» Records supplied
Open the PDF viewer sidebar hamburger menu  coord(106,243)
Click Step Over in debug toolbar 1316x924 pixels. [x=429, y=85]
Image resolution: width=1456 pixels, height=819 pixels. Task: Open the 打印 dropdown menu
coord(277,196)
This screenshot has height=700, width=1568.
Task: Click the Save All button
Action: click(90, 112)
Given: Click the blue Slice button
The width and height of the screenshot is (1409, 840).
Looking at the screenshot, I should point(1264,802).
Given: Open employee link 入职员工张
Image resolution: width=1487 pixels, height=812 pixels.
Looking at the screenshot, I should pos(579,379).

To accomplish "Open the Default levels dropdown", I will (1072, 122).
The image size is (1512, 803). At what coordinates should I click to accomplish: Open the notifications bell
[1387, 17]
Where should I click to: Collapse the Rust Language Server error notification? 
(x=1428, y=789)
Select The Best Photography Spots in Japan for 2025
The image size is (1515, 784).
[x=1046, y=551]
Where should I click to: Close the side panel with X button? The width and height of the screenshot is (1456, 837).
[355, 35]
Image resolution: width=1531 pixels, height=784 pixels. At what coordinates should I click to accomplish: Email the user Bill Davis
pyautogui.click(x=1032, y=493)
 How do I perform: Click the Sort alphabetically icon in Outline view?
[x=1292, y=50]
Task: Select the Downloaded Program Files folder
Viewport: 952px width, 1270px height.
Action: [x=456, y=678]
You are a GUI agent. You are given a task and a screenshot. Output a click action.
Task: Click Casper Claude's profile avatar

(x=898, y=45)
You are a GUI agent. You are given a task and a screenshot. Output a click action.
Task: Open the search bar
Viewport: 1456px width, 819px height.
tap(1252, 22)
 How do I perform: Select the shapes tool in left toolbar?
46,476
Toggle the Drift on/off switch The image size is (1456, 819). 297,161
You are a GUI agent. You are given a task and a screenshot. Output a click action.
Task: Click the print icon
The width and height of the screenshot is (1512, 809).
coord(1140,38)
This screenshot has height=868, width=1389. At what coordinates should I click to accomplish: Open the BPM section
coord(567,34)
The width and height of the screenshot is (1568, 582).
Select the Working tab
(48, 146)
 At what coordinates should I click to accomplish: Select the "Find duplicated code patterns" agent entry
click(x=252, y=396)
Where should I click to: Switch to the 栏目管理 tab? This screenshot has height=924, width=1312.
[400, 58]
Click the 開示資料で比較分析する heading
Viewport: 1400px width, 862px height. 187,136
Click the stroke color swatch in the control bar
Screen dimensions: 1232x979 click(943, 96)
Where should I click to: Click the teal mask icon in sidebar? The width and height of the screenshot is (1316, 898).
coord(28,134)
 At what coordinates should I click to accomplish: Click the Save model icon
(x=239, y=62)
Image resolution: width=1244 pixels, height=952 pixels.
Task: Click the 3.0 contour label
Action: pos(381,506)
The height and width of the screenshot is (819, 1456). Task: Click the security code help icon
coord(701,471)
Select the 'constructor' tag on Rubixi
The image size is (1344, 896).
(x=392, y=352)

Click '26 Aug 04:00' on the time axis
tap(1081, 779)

» Problem statement
Output the material verbatim.

» Answer to this exercise
Open the PDF viewer sidebar hamburger menu  coord(106,243)
Click Step Over in debug toolbar 1316x924 pixels. [x=429, y=85]
Image resolution: width=1456 pixels, height=819 pixels. Task: Open the 打印 dropdown menu
coord(277,196)
This screenshot has height=700, width=1568.
Task: Click the Save All button
Action: click(90, 112)
Given: Click the blue Slice button
The width and height of the screenshot is (1409, 840).
Looking at the screenshot, I should point(1264,802).
Given: Open employee link 入职员工张
Image resolution: width=1487 pixels, height=812 pixels.
Looking at the screenshot, I should pos(579,379).

To accomplish "Open the Default levels dropdown", I will (1072, 122).
The image size is (1512, 803). At what coordinates should I click to accomplish: Open the notifications bell
[1387, 17]
Where should I click to: Collapse the Rust Language Server error notification? 
(x=1428, y=789)
Select The Best Photography Spots in Japan for 2025
The image size is (1515, 784).
[x=1046, y=551]
Where should I click to: Close the side panel with X button? The width and height of the screenshot is (1456, 837).
[355, 35]
Image resolution: width=1531 pixels, height=784 pixels. At what coordinates should I click to accomplish: Email the user Bill Davis
pyautogui.click(x=1032, y=493)
 How do I perform: Click the Sort alphabetically icon in Outline view?
[x=1292, y=50]
Task: Select the Downloaded Program Files folder
Viewport: 952px width, 1270px height.
Action: [x=456, y=678]
You are a GUI agent. You are given a task and a screenshot. Output a click action.
Task: Click Casper Claude's profile avatar

(x=898, y=45)
You are a GUI agent. You are given a task and a screenshot. Output a click action.
Task: Open the search bar
Viewport: 1456px width, 819px height.
tap(1252, 22)
 How do I perform: Select the shapes tool in left toolbar?
46,476
Toggle the Drift on/off switch The image size is (1456, 819). 297,161
You are a GUI agent. You are given a task and a screenshot. Output a click action.
Task: Click the print icon
The width and height of the screenshot is (1512, 809).
coord(1140,38)
This screenshot has height=868, width=1389. At what coordinates should I click to accomplish: Open the BPM section
coord(567,34)
The width and height of the screenshot is (1568, 582).
Select the Working tab
(48, 146)
 At what coordinates should I click to accomplish: Select the "Find duplicated code patterns" agent entry
click(x=252, y=396)
Where should I click to: Switch to the 栏目管理 tab? This screenshot has height=924, width=1312.
[400, 58]
Click the 開示資料で比較分析する heading
Viewport: 1400px width, 862px height. 187,136
Click the stroke color swatch in the control bar
Screen dimensions: 1232x979 click(943, 96)
Where should I click to: Click the teal mask icon in sidebar? The width and height of the screenshot is (1316, 898).
coord(28,134)
 At what coordinates should I click to accomplish: Click the Save model icon
(x=239, y=62)
Image resolution: width=1244 pixels, height=952 pixels.
Task: Click the 3.0 contour label
Action: pos(381,506)
The height and width of the screenshot is (819, 1456). Task: Click the security code help icon
coord(701,471)
Select the 'constructor' tag on Rubixi
The image size is (1344, 896).
(x=392, y=352)

Click '26 Aug 04:00' on the time axis
tap(1081, 779)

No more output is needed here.